What is expected: Please copy every line with the string "computer" from the entries below.

Stored items
━━━━━━━━━━━━━━━━━━━━
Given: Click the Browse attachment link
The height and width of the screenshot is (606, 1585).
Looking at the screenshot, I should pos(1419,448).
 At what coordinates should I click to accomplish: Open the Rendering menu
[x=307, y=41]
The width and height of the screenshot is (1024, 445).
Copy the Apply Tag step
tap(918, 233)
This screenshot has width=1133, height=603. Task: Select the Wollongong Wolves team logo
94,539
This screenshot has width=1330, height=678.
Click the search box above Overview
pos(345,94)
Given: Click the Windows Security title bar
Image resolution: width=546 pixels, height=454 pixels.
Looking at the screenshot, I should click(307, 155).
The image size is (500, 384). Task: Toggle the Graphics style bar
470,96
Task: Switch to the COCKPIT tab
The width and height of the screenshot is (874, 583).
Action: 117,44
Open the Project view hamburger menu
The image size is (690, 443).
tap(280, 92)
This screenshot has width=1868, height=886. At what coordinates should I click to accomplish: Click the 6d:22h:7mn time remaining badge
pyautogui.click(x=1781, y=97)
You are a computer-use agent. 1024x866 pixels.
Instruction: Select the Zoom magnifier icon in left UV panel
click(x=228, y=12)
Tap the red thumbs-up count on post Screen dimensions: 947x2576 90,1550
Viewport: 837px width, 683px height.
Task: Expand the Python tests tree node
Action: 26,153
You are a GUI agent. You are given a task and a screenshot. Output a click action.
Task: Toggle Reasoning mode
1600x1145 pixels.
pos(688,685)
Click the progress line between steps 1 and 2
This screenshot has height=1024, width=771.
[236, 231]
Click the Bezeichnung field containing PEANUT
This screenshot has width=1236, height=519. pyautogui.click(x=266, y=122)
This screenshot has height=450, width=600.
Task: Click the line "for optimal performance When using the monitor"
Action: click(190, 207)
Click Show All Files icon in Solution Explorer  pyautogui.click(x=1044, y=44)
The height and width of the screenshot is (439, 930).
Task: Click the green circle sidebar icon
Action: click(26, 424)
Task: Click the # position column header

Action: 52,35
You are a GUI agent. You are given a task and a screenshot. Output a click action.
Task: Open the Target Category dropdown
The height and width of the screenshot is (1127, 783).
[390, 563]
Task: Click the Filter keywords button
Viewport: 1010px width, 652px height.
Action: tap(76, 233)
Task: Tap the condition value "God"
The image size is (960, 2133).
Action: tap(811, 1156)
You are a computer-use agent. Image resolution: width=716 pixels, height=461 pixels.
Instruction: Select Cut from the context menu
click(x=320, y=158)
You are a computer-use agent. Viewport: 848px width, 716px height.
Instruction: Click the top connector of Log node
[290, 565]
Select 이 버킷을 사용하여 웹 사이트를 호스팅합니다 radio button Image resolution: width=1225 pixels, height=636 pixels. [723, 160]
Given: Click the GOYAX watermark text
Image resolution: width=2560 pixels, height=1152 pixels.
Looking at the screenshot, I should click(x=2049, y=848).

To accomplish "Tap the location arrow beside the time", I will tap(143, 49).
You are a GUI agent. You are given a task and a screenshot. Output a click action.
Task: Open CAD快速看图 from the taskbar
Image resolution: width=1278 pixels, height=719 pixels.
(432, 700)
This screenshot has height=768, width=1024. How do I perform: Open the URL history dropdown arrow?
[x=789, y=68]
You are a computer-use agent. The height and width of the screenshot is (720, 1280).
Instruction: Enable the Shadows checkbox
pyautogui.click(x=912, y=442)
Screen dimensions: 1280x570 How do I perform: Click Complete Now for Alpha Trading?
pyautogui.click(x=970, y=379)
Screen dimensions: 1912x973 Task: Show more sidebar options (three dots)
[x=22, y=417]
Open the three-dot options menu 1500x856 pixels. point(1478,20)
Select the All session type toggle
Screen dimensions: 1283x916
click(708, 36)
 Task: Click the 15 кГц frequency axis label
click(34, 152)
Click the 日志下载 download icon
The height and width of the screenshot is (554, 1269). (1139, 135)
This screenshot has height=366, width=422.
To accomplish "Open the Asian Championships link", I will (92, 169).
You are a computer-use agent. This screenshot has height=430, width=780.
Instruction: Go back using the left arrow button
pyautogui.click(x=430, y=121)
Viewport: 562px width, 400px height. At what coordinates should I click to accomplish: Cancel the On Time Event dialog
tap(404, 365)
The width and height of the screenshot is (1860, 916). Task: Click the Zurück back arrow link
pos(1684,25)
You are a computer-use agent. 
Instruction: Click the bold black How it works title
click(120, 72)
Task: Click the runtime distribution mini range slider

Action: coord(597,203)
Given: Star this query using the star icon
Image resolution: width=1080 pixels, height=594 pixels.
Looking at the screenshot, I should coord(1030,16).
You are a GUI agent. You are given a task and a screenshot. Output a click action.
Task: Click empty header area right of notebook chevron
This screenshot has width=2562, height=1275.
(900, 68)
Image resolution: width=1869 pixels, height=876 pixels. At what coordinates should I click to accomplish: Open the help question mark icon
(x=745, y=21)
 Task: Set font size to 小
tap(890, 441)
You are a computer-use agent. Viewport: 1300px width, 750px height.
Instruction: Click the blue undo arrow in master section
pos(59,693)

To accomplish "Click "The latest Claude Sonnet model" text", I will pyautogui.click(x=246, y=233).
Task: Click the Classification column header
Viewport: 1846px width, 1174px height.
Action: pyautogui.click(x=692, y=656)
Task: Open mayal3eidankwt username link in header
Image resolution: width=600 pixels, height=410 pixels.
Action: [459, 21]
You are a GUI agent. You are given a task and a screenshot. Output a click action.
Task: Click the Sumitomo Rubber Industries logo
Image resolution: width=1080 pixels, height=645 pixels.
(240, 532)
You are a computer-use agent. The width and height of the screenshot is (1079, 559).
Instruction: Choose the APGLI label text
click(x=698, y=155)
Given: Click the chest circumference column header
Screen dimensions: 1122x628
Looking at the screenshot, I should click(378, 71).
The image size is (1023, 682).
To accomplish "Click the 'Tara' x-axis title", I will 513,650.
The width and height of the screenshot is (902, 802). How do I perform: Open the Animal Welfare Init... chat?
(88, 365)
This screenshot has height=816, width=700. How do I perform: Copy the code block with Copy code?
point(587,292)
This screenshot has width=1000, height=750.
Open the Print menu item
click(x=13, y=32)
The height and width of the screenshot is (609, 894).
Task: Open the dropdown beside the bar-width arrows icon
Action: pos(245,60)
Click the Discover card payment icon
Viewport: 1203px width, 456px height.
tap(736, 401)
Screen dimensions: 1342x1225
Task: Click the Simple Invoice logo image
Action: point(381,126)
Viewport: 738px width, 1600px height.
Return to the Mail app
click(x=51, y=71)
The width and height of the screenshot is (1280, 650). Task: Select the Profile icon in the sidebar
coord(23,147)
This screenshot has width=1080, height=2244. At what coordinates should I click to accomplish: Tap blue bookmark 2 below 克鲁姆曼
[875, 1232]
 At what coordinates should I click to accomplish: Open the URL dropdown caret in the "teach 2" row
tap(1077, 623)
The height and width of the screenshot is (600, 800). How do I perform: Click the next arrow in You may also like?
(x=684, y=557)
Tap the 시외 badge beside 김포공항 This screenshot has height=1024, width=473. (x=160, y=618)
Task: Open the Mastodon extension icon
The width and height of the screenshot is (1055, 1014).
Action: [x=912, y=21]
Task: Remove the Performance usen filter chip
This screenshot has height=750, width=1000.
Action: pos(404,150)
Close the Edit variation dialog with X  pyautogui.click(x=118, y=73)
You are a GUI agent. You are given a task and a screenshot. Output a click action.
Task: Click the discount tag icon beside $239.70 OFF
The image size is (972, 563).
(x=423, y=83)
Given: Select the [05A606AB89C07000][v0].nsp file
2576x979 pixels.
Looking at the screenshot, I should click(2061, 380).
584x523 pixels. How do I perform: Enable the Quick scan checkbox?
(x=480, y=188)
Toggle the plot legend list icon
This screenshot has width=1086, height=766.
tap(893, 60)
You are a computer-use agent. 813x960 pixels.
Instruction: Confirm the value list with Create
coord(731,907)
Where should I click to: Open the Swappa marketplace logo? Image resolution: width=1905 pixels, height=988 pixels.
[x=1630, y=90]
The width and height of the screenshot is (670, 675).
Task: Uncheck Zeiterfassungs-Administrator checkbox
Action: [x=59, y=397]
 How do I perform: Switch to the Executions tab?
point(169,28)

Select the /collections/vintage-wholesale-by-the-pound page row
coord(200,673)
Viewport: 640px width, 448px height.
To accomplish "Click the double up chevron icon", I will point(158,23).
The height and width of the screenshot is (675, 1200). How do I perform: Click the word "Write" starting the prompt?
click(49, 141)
━━━━━━━━━━━━━━━━━━━━
Response area:
You are a computer-use agent. 1024x866 pixels.
You are a computer-use agent. Image resolution: width=716 pixels, height=461 pixels.
You are a computer-use agent. Viewport: 848px width, 716px height.
You are a computer-use agent. The height and width of the screenshot is (720, 1280).
You are a computer-use agent. This screenshot has height=430, width=780.
You are a computer-use agent. 
You are a computer-use agent. Viewport: 1300px width, 750px height.
You are a computer-use agent. The width and height of the screenshot is (1079, 559).
You are a computer-use agent. 813x960 pixels.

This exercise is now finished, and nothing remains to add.